_TASK DESCRIPTION_. Retype every one of the following entries, line for line, without changing anything.

-- Start DATA SHOWN --

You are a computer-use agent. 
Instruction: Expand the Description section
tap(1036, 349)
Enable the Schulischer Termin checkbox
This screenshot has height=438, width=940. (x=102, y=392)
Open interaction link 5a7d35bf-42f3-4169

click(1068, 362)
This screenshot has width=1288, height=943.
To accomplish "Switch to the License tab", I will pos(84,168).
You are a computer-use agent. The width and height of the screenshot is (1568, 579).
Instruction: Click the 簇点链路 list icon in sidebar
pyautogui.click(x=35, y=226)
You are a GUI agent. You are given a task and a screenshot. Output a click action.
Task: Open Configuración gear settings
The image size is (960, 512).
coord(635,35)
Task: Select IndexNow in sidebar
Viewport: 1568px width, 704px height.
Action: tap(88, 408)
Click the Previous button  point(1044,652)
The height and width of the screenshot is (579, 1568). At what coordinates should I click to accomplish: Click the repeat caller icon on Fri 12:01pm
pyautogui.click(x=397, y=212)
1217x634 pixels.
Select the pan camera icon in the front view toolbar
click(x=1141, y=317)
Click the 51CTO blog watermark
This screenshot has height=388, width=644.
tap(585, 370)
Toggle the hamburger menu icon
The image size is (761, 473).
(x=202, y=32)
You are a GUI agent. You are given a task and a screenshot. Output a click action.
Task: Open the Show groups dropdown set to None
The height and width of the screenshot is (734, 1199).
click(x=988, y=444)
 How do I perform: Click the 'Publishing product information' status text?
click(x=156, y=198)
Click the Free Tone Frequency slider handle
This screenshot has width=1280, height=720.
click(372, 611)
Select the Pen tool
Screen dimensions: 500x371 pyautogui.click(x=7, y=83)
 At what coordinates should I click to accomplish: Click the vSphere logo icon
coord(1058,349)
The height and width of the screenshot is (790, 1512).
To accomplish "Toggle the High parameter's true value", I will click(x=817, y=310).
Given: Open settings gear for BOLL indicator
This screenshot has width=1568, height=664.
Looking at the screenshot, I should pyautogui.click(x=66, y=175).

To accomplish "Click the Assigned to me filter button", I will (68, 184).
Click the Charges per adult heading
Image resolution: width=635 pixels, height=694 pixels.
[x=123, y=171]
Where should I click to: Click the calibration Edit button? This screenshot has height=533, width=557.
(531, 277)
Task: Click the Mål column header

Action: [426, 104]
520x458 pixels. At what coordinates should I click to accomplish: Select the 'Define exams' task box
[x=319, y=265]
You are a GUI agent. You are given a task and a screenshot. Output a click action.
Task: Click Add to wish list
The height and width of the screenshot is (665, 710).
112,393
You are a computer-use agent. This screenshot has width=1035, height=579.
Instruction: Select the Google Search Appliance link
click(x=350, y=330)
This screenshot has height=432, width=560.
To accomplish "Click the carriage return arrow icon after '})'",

-- End DATA SHOWN --

_COMPLETED EXERCISE_.
You are a computer-use agent. 
Instruction: Expand the Description section
tap(1036, 349)
Enable the Schulischer Termin checkbox
This screenshot has height=438, width=940. (x=102, y=392)
Open interaction link 5a7d35bf-42f3-4169

click(1068, 362)
This screenshot has width=1288, height=943.
To accomplish "Switch to the License tab", I will pos(84,168).
You are a computer-use agent. The width and height of the screenshot is (1568, 579).
Instruction: Click the 簇点链路 list icon in sidebar
pyautogui.click(x=35, y=226)
You are a GUI agent. You are given a task and a screenshot. Output a click action.
Task: Open Configuración gear settings
The image size is (960, 512).
coord(635,35)
Task: Select IndexNow in sidebar
Viewport: 1568px width, 704px height.
Action: tap(88, 408)
Click the Previous button  point(1044,652)
The height and width of the screenshot is (579, 1568). At what coordinates should I click to accomplish: Click the repeat caller icon on Fri 12:01pm
pyautogui.click(x=397, y=212)
1217x634 pixels.
Select the pan camera icon in the front view toolbar
click(x=1141, y=317)
Click the 51CTO blog watermark
This screenshot has height=388, width=644.
tap(585, 370)
Toggle the hamburger menu icon
The image size is (761, 473).
(x=202, y=32)
You are a GUI agent. You are given a task and a screenshot. Output a click action.
Task: Open the Show groups dropdown set to None
The height and width of the screenshot is (734, 1199).
click(x=988, y=444)
 How do I perform: Click the 'Publishing product information' status text?
click(x=156, y=198)
Click the Free Tone Frequency slider handle
This screenshot has width=1280, height=720.
click(372, 611)
Select the Pen tool
Screen dimensions: 500x371 pyautogui.click(x=7, y=83)
 At what coordinates should I click to accomplish: Click the vSphere logo icon
coord(1058,349)
The height and width of the screenshot is (790, 1512).
To accomplish "Toggle the High parameter's true value", I will click(x=817, y=310).
Given: Open settings gear for BOLL indicator
This screenshot has width=1568, height=664.
Looking at the screenshot, I should pyautogui.click(x=66, y=175).

To accomplish "Click the Assigned to me filter button", I will (68, 184).
Click the Charges per adult heading
Image resolution: width=635 pixels, height=694 pixels.
[x=123, y=171]
Where should I click to: Click the calibration Edit button? This screenshot has height=533, width=557.
(531, 277)
Task: Click the Mål column header

Action: [426, 104]
520x458 pixels. At what coordinates should I click to accomplish: Select the 'Define exams' task box
[x=319, y=265]
You are a GUI agent. You are given a task and a screenshot. Output a click action.
Task: Click Add to wish list
The height and width of the screenshot is (665, 710).
112,393
You are a computer-use agent. This screenshot has width=1035, height=579.
Instruction: Select the Google Search Appliance link
click(x=350, y=330)
This screenshot has height=432, width=560.
To accomplish "Click the carriage return arrow icon after '})'",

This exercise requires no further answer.